Vous devez également identifier des start-up dans lesquelles ils ont été amenés à investir, en connaitre les raisons, prendre connaissance du montant des sommes investies et le nombre de « tours de table». Cela vous permettra d’éviter ceux qui ont investi chez vos concurrents directs, ce qui pourrait constituer un conflit d’intérêt évident.

Certains fonds d’investissement dédiés à l’Afrique mentionnent leurs propres critères de sélection d’une start-up sur leur site web.

Déjà présent sur plusieurs marchés africains, notamment au Nigeria, au Cameroun, en Côte d’Ivoire, la société française d’investissement Wendel cherche par exemple à investir à long terme dans des entreprises ou des start-up qui appartiennent  aux secteurs de la téléphonie mobile, du transport, des infrastructures, de l’énergie ou de la finance, en privilégiant des entreprises à vocation panafricaine pour ne pas concentrer les risques sur un seul pays. De même, la stratégie financière d’AfricInvest-Tuninvest consiste à prendre des participations minoritaires dans des PME ou des start-up bien implantées sur leur marché local, affichant un fort potentiel de croissance à travers le continent. L’investisseur néerlandais XSML, via son fonds Central Africa SME Fund, fournit du capital-risque aux petites et moyennes entreprises, avec des investissements dont 80% des fonds sont alloués à la RD Congo et 20% à la Centrafrique. Askia Management Partners, une société d’investissement dédiée aux start-up qui exercent dans la TIC, veut investir prioritairement en Côte d’Ivoire, au Sénégal, en Tunisie, au Cameroun et au Maroc etc…

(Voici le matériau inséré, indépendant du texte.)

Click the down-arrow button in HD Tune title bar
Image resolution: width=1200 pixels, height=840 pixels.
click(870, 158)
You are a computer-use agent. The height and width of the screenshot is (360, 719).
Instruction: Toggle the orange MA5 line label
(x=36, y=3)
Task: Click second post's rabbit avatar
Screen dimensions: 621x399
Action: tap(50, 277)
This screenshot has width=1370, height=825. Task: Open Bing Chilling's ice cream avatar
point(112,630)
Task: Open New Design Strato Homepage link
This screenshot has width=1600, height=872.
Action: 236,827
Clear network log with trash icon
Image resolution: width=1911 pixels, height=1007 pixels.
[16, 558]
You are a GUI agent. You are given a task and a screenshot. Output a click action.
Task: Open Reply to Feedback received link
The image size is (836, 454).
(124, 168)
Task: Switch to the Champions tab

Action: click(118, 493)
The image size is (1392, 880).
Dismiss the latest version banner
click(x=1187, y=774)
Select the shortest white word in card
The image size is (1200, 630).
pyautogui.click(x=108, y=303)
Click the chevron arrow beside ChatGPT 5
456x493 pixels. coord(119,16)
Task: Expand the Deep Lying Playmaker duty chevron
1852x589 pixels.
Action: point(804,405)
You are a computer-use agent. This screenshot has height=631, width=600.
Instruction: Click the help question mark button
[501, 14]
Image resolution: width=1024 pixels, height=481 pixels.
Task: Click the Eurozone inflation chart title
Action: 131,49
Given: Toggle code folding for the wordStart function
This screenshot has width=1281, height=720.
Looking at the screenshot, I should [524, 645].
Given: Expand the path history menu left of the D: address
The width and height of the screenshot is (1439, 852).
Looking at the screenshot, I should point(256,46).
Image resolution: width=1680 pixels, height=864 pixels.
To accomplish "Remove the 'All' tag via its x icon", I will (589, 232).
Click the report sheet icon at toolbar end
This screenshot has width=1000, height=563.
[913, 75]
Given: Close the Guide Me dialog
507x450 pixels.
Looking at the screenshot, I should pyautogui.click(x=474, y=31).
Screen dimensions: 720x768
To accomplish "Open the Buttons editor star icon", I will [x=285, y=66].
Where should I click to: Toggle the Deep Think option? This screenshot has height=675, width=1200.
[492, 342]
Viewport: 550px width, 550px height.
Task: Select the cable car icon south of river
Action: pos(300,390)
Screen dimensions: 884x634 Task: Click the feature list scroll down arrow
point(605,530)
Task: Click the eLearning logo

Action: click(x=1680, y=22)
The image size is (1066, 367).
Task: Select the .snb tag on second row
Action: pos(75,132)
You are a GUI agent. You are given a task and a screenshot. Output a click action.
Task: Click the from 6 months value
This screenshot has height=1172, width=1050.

Toutes ces stratégies en disent long sur la nécessité de d’effectuer des recherches sur ces financiers.

2°) Familiarisez-vous avec les questions posées par les investisseurs
Pour préparer vos réponses dans les meilleures conditions, adressez-vous à une quinzaine d’investisseurs et demandez-leur de vous transmettre une liste de questions qu’ils ont l’habitude de poser aux patrons de start-up. Ainsi,  vous vous constituerez plusieurs fiches qui incluront toutes les questions que le jury vous posera.
Une préparation intensive pour un pitch percutant est le meilleur gage de performance. Afin de ne rien laisser au hasard, exercez-vous de telle sorte que vous soyez en mesure de répondre à un business angel lambda qui scrutera votre start-up à la loupe, à tout moment et en tout lieu, y compris dans les pires conditions d’audition du jury. De ce fait, vous serez plein d’assurance le Jour J lorsque vous ferez passer votre message et votre enthousiasme finira par déteindre sur votre auditoire.